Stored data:
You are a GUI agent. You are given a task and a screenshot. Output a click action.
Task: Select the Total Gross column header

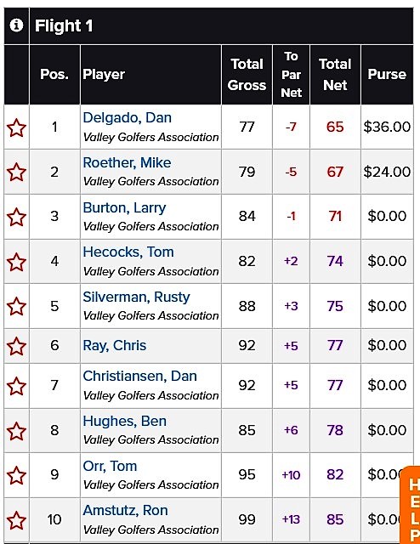click(247, 75)
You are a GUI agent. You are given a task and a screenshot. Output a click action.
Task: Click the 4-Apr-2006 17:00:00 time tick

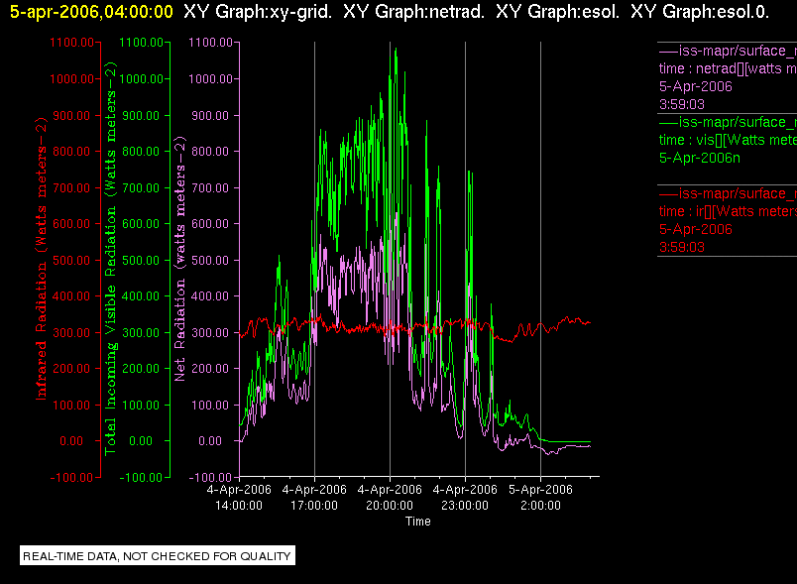pyautogui.click(x=314, y=497)
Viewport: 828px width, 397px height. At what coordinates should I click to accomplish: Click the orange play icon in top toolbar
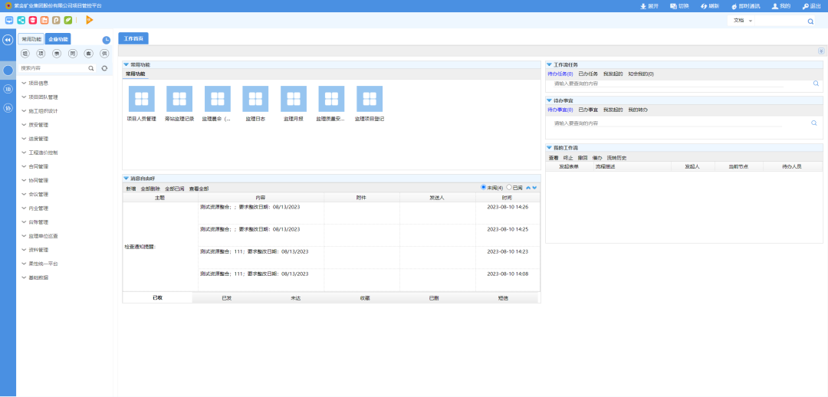coord(90,20)
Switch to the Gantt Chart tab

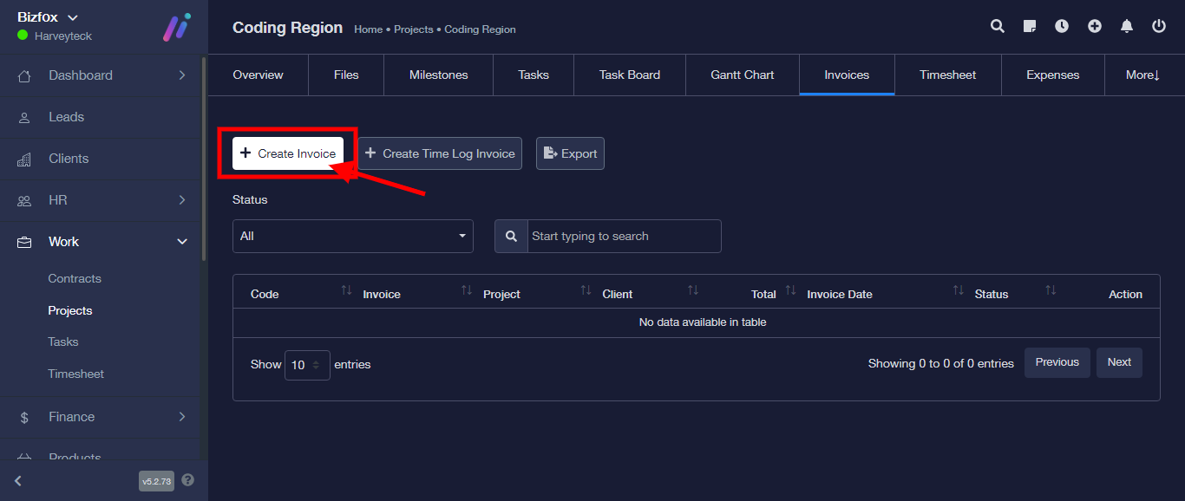point(742,75)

About this exercise: The task calls for every record to be transcribed exactly, with no images included.

Solution:
You are a GUI agent. You are given a task and a screenshot. Output a click action.
Task: Select the Total Gross column header

click(247, 75)
You are a GUI agent. You are given a task and a screenshot. Output a click action.
Task: Click the 4-Apr-2006 17:00:00 time tick

pyautogui.click(x=314, y=497)
Viewport: 828px width, 397px height. At what coordinates should I click to accomplish: Click the orange play icon in top toolbar
coord(90,20)
Switch to the Gantt Chart tab

point(742,75)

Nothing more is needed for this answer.